── Supplied data
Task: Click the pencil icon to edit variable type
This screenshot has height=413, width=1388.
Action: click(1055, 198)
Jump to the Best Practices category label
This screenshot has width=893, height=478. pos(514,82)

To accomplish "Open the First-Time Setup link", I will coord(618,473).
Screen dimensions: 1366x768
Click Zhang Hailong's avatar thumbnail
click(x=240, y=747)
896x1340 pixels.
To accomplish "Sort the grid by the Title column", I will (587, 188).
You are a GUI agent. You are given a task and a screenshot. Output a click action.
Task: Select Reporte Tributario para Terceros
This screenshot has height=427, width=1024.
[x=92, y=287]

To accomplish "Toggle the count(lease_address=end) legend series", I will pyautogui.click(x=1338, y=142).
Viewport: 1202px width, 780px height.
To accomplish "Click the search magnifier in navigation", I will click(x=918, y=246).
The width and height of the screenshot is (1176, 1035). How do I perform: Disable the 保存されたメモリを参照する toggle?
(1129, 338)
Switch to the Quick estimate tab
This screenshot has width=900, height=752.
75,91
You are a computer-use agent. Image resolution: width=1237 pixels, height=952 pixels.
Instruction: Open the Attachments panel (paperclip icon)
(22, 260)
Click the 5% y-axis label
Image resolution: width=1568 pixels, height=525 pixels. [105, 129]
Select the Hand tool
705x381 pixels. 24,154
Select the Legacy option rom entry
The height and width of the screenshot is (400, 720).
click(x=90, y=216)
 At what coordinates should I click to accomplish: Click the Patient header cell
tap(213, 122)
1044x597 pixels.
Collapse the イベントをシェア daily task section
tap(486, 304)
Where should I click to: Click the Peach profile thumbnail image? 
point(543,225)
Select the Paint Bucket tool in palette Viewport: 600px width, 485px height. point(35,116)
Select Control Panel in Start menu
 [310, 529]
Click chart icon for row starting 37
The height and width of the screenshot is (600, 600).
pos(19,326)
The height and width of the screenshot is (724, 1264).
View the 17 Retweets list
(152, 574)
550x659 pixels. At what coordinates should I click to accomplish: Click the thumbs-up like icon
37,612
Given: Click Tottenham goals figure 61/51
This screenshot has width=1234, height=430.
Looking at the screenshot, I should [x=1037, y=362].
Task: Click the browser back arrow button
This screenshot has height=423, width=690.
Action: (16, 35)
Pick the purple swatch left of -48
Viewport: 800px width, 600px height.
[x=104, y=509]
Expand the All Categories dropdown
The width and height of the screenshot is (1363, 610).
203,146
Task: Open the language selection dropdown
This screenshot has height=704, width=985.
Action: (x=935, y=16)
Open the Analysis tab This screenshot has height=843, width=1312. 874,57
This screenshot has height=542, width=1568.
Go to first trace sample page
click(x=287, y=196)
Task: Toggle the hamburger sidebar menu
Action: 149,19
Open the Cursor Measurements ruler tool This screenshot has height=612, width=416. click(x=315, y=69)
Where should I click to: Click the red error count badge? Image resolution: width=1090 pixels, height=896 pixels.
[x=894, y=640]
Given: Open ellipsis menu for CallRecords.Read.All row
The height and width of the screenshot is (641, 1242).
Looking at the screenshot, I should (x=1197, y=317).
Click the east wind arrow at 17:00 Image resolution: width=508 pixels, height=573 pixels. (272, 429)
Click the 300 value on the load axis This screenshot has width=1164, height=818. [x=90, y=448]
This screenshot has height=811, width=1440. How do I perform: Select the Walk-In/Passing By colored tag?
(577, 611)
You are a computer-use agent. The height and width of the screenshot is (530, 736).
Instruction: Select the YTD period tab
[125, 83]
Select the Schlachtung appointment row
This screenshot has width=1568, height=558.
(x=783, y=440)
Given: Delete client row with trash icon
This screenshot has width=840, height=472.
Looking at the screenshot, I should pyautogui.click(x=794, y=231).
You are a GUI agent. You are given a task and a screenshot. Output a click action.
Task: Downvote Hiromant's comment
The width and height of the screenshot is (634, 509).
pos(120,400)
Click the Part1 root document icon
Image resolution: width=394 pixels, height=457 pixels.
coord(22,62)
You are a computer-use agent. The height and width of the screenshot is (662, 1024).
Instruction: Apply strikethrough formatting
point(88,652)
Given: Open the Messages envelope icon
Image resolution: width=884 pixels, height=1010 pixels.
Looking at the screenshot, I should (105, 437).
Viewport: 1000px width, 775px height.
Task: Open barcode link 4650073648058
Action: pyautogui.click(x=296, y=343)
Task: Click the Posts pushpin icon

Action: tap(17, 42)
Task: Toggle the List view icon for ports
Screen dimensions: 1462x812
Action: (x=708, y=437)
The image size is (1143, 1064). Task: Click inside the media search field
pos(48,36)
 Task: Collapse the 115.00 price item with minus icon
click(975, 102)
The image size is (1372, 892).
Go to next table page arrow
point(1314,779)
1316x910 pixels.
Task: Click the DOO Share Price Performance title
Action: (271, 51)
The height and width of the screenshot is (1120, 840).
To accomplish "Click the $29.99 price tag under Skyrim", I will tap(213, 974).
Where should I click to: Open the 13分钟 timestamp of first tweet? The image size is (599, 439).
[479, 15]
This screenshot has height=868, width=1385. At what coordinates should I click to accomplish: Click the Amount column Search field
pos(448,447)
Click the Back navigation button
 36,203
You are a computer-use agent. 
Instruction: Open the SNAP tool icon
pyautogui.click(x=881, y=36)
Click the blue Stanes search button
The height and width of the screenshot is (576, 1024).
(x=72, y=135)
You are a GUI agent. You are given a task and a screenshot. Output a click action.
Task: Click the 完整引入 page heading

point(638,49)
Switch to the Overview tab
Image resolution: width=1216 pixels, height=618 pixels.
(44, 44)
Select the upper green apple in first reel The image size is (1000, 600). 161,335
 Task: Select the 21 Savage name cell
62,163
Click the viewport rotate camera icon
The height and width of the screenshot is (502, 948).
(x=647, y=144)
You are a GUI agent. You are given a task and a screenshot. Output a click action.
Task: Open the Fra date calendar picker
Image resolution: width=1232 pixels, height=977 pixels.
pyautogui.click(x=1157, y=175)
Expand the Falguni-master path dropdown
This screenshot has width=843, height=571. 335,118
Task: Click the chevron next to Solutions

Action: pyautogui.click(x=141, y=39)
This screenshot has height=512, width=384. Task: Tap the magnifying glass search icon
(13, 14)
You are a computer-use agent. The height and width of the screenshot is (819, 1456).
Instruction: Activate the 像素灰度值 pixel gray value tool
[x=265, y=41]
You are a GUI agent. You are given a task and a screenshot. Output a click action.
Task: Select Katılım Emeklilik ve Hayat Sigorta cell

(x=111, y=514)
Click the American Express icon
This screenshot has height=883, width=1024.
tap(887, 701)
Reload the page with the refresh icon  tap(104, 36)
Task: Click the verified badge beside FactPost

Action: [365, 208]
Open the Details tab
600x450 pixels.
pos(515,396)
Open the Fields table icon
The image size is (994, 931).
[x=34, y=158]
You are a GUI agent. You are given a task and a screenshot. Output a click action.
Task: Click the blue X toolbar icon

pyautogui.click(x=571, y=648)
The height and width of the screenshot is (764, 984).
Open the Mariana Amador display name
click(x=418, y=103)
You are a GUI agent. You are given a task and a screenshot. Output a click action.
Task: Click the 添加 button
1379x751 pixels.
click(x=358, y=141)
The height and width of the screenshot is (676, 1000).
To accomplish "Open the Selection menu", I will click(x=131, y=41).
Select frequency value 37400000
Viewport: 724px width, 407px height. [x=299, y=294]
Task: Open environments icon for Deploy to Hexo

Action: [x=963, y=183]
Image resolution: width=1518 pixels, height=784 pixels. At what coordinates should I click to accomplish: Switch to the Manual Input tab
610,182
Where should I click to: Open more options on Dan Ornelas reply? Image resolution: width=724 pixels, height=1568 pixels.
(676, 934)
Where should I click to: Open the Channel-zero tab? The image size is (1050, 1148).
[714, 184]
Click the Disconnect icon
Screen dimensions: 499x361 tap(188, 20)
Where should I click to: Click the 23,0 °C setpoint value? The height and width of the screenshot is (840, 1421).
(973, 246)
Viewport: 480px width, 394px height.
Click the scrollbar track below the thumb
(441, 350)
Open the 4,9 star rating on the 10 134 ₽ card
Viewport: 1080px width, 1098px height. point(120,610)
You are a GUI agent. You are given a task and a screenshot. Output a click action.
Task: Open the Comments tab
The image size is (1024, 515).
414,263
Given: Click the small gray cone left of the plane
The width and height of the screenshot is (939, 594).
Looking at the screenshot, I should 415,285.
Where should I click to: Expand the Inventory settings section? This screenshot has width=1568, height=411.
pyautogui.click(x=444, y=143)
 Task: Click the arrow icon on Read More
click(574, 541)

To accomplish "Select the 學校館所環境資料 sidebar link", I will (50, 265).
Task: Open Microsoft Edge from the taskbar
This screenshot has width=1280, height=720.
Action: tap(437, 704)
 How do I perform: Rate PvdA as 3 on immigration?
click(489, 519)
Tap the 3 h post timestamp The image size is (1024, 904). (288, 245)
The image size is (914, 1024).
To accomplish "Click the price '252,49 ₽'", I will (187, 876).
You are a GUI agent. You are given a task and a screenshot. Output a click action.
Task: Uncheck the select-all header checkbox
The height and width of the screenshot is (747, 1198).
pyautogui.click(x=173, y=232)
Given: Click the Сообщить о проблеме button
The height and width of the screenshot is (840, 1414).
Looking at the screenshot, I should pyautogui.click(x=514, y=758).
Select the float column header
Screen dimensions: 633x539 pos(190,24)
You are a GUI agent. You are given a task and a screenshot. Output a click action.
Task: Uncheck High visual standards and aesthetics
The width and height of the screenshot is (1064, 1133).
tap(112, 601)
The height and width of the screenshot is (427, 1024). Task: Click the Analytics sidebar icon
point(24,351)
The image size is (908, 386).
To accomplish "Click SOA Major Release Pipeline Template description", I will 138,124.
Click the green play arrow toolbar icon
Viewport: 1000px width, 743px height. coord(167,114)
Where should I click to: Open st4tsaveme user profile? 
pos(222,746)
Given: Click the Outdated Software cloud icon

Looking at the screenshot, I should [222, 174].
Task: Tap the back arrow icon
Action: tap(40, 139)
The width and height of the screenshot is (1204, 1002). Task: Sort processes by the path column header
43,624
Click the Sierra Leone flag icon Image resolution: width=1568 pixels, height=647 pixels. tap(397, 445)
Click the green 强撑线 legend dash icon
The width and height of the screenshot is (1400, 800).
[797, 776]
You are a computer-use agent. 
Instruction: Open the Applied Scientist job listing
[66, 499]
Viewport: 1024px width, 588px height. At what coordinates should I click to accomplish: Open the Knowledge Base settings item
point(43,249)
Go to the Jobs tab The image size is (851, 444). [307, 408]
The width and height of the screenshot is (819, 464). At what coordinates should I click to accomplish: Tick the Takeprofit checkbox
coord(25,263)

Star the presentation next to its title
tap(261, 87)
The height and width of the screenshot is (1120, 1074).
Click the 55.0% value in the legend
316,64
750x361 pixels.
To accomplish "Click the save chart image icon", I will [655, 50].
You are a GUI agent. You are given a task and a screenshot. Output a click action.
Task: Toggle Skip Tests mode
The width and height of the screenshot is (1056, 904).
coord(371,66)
────
With the line that has "This screenshot has width=1280, height=720." as the first and the line that has "Given: Click the Сообщить о проблеме button" as the last, repeat exactly that run of lines above and no more.

> [Answer to this problem]:
This screenshot has width=1280, height=720.
Action: tap(437, 704)
 How do I perform: Rate PvdA as 3 on immigration?
click(489, 519)
Tap the 3 h post timestamp The image size is (1024, 904). (288, 245)
The image size is (914, 1024).
To accomplish "Click the price '252,49 ₽'", I will (187, 876).
You are a GUI agent. You are given a task and a screenshot. Output a click action.
Task: Uncheck the select-all header checkbox
The height and width of the screenshot is (747, 1198).
pyautogui.click(x=173, y=232)
Given: Click the Сообщить о проблеме button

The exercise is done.